▸ **Task goal**
Please print nothing but the lines from the one containing "Task: Click the" to the final line below, exactly, and no pictures.

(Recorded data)
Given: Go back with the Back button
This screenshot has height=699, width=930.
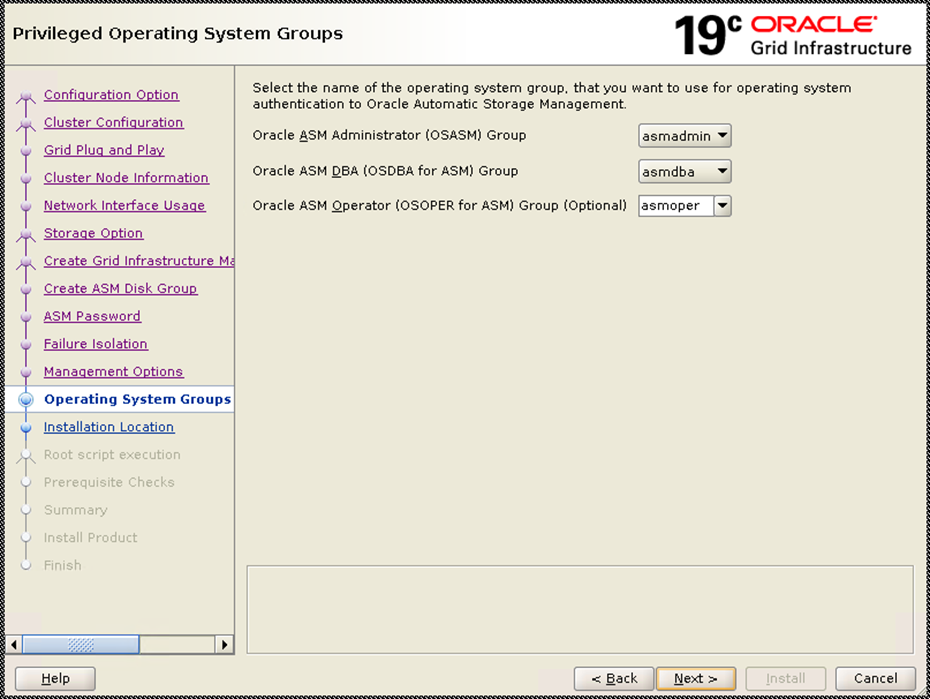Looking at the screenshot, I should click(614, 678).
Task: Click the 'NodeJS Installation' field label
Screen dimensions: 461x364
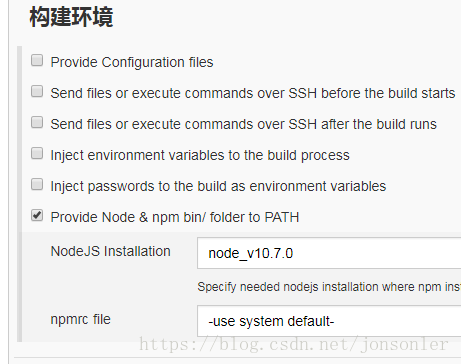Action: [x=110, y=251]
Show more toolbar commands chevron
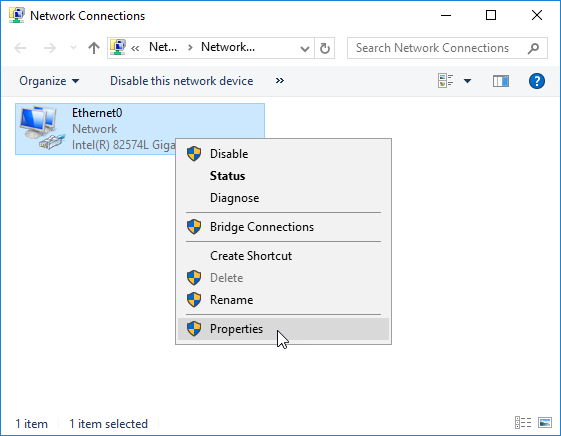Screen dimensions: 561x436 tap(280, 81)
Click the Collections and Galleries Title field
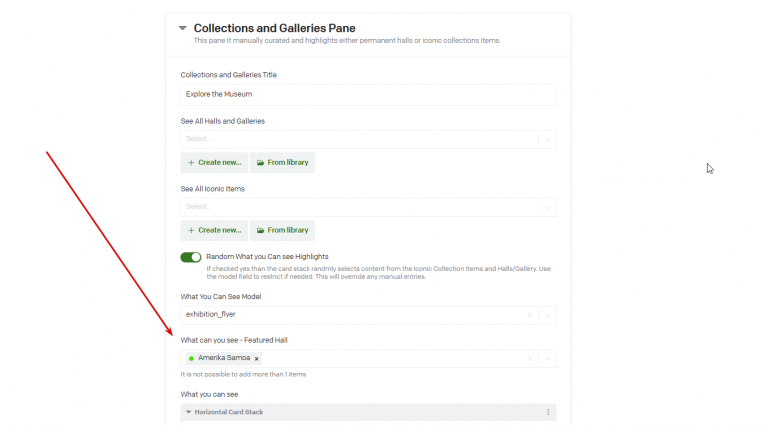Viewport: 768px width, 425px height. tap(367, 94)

▸ **Reply to the exercise**
Task: Click the 'NodeJS Installation' field label
Screen dimensions: 461x364
Action: [x=110, y=251]
Show more toolbar commands chevron
Screen dimensions: 561x436 tap(280, 81)
Click the Collections and Galleries Title field
Viewport: 768px width, 425px height. tap(367, 94)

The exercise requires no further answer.